The Capitol rioter accused of firing the Taser at one of the most outspoken police officers wounded on January 6 had told federal investigators in March he had come to Washington, DC, to respond to then-President Donald Trump's call -- and that he regretted what he had done.
The Justice Department released video on Tuesday of the extensive March 2021 interview two federal investigators did with alleged Capitol rioter Daniel Joseph Rodriguez. The 38-year-old Californian is accused of shocking Metropolitan Police Officer Michael Fanone with a stun gun amid an intense standoff between Trump supporters and law enforcement during the insurrection, and of participating in a conspiracy to attack of the Capitol. He has pleaded not guilty.
"This is not how we back the blue. And I tased one of them," Rodriguez said in the interview.
When asked what he would tell Fanone now, Rodriguez sobbed, then muttered, with his head down: "I'm sorry he had to go through that. It's not right that he had to suffer like that. And it puts fear in him and worrying about his life. He was scared for his own life and thought about having to kill us. And he was willing to die because of his beliefs, too."
"Do you think he was doing the right thing?" the agent asked him. "Yeah. He was doing his job," Rodriguez said.
Rodriguez also described the moment of the assault: "When I did it, I was like, oh, my God. What did I just do? And I got out of there. I left. I did it and I left," he said.
In the interview, conducted with Rodriguez behind a table cornered by the agents, Rodriguez said he felt prompted to take part in right-wing political rallies because of InfoWars, and because he was called by Trump to battle. He also spoke about a belief he was being antagonized by leftist activists from Black Lives Matter and Antifa before January 6.
"Trump called us. Trump called us to D.C. ... If he's the commander in chief and the leader of our country, and he's calling for help -- I thought he was calling for help," Rodriguez said in the interview.

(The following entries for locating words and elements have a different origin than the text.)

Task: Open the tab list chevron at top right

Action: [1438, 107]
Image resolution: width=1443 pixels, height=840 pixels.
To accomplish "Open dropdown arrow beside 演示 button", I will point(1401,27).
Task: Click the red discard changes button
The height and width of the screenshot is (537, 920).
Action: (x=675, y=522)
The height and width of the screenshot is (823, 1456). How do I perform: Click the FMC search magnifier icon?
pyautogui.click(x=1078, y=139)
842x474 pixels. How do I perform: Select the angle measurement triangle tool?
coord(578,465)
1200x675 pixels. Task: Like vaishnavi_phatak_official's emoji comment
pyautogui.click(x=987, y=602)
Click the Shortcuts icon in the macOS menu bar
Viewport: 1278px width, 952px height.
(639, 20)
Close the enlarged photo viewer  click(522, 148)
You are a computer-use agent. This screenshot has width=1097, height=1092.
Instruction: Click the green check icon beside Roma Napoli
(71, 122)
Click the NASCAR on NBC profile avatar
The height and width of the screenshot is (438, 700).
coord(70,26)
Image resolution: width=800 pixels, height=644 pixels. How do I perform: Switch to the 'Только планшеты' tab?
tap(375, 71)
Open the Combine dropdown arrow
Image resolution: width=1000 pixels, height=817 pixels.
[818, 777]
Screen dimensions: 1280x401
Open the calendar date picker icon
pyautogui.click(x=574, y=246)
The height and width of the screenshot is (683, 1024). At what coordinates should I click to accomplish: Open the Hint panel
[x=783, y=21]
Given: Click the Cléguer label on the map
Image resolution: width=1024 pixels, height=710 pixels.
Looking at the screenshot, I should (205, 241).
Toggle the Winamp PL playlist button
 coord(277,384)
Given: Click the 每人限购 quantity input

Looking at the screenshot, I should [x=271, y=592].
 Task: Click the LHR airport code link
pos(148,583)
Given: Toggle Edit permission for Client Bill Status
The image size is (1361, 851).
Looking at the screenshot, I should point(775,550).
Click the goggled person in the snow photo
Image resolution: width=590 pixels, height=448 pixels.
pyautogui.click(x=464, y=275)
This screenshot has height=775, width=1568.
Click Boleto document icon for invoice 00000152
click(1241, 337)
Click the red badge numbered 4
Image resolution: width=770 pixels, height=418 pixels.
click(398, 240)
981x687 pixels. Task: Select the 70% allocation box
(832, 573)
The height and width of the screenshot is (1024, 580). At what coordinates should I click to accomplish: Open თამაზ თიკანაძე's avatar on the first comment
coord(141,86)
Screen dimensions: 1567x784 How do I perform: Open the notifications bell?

He also described preparing for a "big battle" or "civil war" with leftists.
"Are we all that stupid that we thought we were going to go do this and save the country and it was all going to be fine after? We really thought that. That's so stupid, huh?" he said near the end of the interview.
The video is the first of its kind released as part of the Capitol riot investigation. It became part of the court record after Rodriguez's attorneys attempted to suppress it from his case, so his admissions could not be held against him at trial. A federal judge ordered the video's release this week, after a media coalition led by CNN that has sought public access in the Capitol riot cases asked for it to be made public.
Rodriguez was indicted last week as part of a group that prosecutors say planned to be violent together on January 6. He was originally charged in March and is in jail while he awaits trial.
The video of his interview provides a gripping window into the approach the FBI has taken toward many of the rioters -- pressing them for hours shortly after their arrests but before their court proceedings are in full swing. With Rodriguez, two agents, one identified as Enrique Armenta and the other only identified as "Special Agent Elias" coax him to open up about why Rodriguez came to Washington on January 6.
They also warned him how serious the charges he faces could be, the importance that he not lie to them, and by telling him they can help him if he helps them get the facts straight.
"Danny, you understand how serious this is, right?" Armenta asks him during the interview. "Full disclosure, all the cards are out on the table, you're looking at seven federal felony counts. Seven."
"What is that? The rest of my life in prison?" Rodriguez responded. Rodriguez currently faces eight federal criminal counts, in one of the most serious sets of charges among the almost 700 riot defendants. In addition to assault and conspiracy, prosecutors also allege Rodriguez destroyed property inside the Capitol and stole an emergency hood from a congressional office.
In parts of the interview, the investigators press Rodriguez for the names and actions of other alleged rioters with whom he interacted on or before January 6, and where he got the Taser he used on Fanone. He insisted it was not the same Taser his group brought to Washington.